__Records contained in a dataset__
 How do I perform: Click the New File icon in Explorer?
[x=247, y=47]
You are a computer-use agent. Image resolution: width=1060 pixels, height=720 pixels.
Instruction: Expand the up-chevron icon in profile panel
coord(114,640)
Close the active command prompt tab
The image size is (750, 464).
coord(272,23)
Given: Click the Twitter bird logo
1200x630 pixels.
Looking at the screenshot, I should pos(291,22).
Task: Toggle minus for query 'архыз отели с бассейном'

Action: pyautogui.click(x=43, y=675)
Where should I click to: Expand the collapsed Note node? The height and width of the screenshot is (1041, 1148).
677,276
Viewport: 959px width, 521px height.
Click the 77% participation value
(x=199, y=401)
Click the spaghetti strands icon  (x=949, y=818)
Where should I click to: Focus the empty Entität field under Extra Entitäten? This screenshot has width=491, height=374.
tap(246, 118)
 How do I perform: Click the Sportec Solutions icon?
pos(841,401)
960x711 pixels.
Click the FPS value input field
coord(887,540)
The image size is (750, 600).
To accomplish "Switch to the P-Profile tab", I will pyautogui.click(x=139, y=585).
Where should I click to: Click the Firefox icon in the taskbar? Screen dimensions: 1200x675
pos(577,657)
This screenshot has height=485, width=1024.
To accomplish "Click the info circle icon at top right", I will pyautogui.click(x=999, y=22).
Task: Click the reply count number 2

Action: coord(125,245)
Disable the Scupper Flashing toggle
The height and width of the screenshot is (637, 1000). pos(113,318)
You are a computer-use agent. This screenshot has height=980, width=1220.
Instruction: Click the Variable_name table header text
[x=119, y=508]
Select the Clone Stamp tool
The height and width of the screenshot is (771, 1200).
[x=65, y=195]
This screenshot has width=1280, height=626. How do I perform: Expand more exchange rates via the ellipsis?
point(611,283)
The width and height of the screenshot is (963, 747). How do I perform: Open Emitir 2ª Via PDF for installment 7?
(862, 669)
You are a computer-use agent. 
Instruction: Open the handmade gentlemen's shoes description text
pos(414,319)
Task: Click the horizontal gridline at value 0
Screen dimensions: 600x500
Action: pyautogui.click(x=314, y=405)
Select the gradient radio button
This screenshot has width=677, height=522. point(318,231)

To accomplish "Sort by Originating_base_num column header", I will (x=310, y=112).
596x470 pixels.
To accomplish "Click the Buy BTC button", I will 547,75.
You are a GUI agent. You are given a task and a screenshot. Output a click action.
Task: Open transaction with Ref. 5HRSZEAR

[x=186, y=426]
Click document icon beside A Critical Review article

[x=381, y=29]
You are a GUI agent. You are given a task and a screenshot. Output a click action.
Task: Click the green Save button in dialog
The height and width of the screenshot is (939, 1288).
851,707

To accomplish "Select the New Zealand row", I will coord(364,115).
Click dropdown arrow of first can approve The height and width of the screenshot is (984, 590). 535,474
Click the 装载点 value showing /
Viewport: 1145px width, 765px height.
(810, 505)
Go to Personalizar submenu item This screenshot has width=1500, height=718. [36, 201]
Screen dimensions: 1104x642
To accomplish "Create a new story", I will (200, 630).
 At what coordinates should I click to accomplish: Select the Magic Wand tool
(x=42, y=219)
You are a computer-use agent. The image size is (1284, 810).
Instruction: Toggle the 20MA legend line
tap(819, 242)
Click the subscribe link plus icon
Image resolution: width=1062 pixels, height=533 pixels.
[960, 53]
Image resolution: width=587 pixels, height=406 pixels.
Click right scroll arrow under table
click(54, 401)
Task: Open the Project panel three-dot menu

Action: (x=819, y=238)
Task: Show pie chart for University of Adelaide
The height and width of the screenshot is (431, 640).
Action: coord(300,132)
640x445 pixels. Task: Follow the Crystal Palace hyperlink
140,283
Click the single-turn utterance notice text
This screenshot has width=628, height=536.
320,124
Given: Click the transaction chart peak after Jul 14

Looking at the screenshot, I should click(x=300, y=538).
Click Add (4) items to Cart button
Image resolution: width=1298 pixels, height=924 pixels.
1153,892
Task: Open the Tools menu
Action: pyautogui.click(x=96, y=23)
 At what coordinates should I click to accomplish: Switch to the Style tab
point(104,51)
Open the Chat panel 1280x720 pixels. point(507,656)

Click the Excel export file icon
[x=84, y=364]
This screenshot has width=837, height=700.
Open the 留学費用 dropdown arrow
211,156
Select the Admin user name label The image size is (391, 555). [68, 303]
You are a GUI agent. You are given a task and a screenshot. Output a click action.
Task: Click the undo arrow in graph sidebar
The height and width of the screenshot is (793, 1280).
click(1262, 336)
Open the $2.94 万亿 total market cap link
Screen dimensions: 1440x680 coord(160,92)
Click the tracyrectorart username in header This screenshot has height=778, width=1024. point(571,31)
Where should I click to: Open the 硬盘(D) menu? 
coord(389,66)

__What is expected__
Lines from the one containing "Open the $2.94 万亿 total market cap link" through the final line of the entries above are to be output exactly; omit all others.

__Solution to the exercise__
Open the $2.94 万亿 total market cap link
Screen dimensions: 1440x680 coord(160,92)
Click the tracyrectorart username in header This screenshot has height=778, width=1024. point(571,31)
Where should I click to: Open the 硬盘(D) menu? 
coord(389,66)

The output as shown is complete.